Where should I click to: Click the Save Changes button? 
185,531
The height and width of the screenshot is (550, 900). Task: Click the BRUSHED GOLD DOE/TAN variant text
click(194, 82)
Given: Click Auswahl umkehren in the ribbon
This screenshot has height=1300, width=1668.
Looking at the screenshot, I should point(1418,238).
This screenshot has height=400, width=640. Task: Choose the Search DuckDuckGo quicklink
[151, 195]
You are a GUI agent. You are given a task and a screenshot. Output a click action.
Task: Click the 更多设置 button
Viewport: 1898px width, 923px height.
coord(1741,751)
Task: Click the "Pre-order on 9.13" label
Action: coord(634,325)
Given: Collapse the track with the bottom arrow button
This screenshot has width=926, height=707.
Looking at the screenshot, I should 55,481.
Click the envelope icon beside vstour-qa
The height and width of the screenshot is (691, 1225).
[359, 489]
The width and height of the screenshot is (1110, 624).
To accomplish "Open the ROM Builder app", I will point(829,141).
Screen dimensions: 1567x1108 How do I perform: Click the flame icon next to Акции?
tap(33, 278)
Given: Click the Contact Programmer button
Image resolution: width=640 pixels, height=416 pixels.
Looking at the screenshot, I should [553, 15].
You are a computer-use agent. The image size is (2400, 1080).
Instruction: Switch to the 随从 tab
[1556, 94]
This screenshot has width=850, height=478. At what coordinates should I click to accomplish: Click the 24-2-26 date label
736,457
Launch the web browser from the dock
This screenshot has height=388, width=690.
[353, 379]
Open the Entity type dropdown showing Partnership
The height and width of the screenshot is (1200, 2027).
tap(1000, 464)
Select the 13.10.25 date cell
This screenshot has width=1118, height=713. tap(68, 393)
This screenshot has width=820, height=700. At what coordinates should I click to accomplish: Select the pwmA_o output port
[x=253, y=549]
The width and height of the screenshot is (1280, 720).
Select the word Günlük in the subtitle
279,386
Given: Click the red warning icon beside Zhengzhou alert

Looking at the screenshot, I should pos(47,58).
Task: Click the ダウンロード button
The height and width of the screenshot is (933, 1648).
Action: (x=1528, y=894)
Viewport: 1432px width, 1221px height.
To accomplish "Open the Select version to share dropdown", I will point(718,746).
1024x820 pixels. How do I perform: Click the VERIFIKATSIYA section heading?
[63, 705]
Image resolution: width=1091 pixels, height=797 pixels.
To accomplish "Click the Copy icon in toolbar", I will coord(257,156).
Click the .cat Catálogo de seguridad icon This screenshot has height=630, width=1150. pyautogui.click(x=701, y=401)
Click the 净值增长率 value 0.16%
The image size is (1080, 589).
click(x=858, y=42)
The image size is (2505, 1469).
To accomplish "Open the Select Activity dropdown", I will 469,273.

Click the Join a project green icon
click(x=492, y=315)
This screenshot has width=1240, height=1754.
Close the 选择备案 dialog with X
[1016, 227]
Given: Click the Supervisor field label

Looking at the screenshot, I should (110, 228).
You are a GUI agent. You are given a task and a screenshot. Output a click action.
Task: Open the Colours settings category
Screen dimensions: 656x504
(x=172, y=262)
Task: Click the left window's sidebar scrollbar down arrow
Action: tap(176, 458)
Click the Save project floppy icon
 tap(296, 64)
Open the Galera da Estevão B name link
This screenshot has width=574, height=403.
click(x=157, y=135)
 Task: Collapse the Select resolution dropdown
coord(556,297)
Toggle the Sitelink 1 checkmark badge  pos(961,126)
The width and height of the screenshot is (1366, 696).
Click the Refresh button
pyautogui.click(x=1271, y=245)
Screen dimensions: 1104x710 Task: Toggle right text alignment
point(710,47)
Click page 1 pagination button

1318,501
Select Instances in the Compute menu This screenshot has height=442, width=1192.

## About this exercise
Tally the lines of the entries that include the word "will" and give only the total.

## Answer for this exercise
4